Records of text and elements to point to
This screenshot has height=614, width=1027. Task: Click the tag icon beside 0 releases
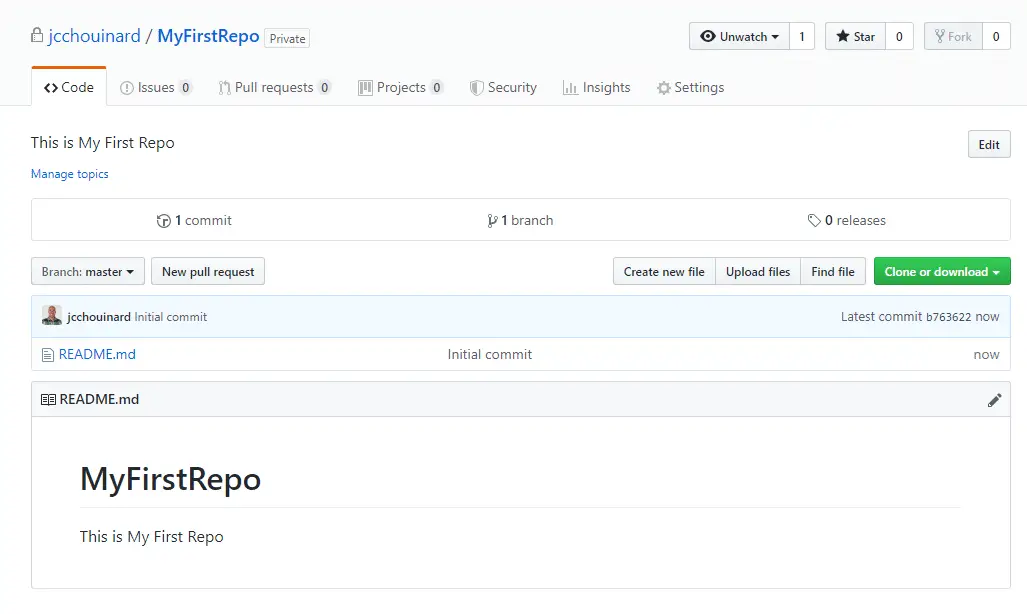[814, 221]
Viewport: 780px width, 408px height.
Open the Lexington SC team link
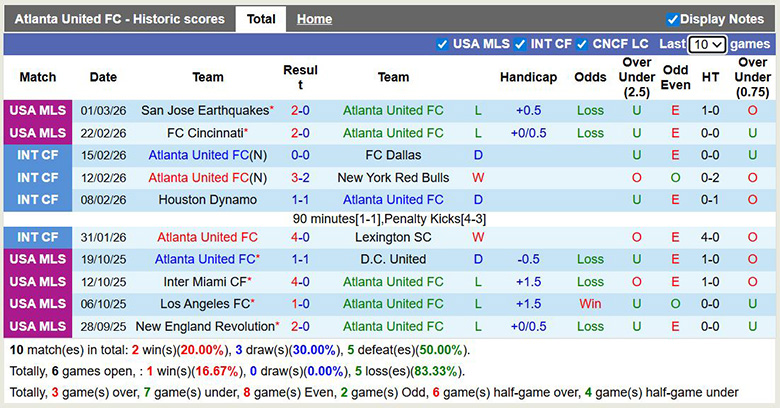coord(393,238)
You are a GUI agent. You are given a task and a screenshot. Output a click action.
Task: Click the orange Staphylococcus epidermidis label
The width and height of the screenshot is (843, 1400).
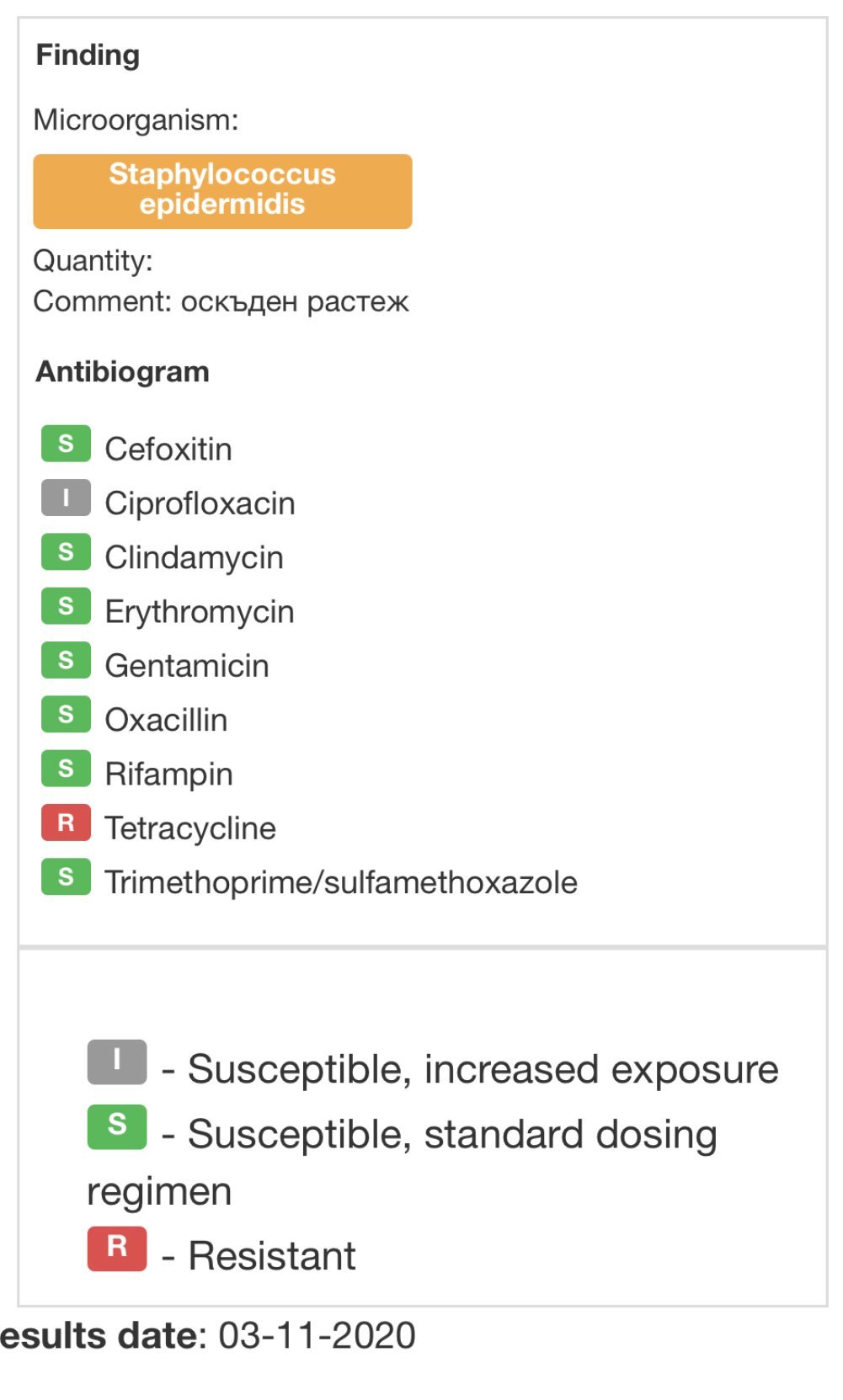[222, 190]
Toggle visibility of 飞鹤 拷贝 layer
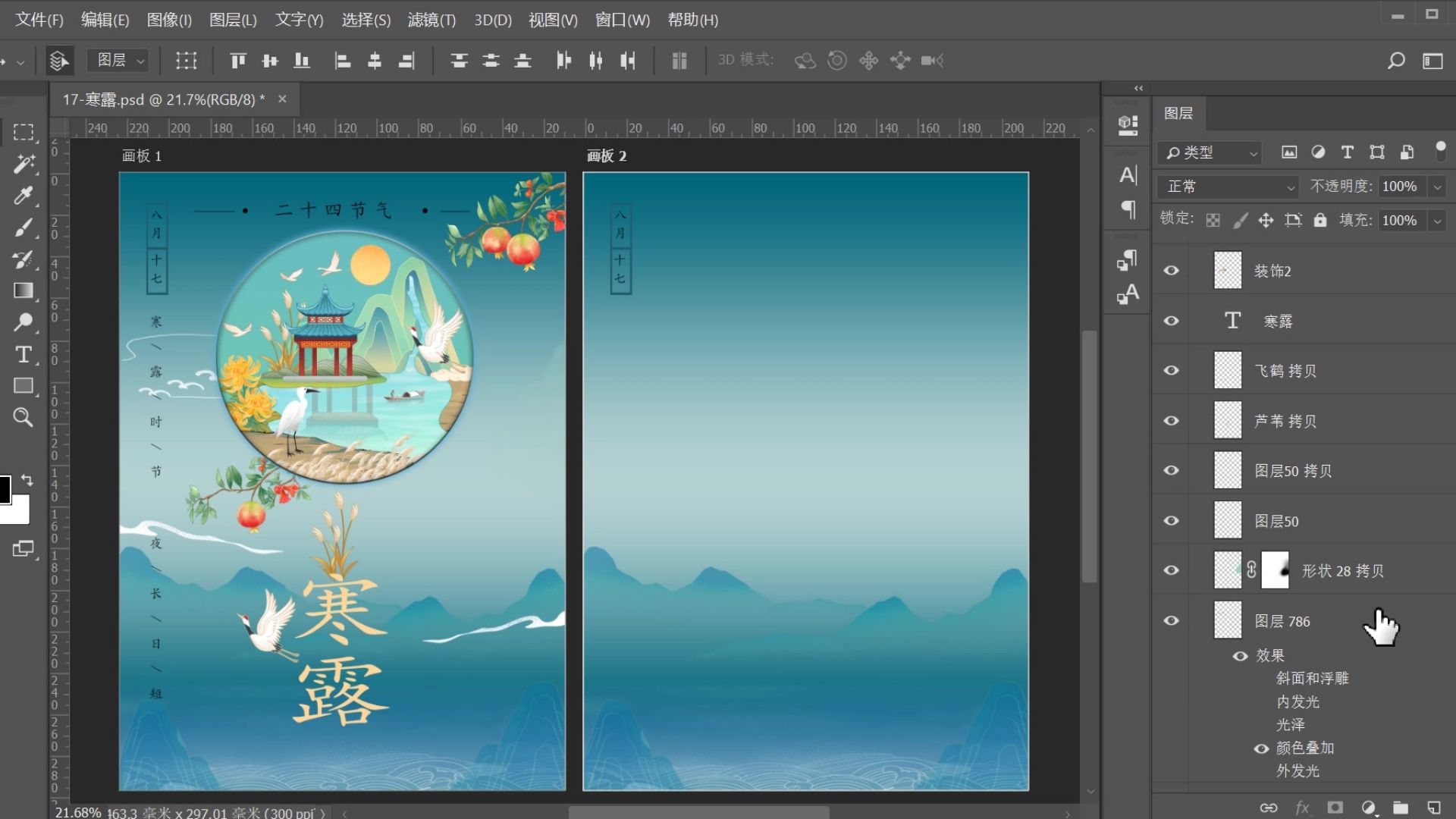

▸ To be done
Write out the lines of the material unchanged, from the line containing "Viewport: 780px width, 408px height." through the end of the material, including both ends. Leave the pictures out of your answer.

▸ Result
Viewport: 780px width, 408px height.
Open the Lexington SC team link
coord(393,238)
You are a GUI agent. You are given a task and a screenshot. Output a click action.
Task: Click the orange Staphylococcus epidermidis label
The width and height of the screenshot is (843, 1400).
[222, 190]
Toggle visibility of 飞鹤 拷贝 layer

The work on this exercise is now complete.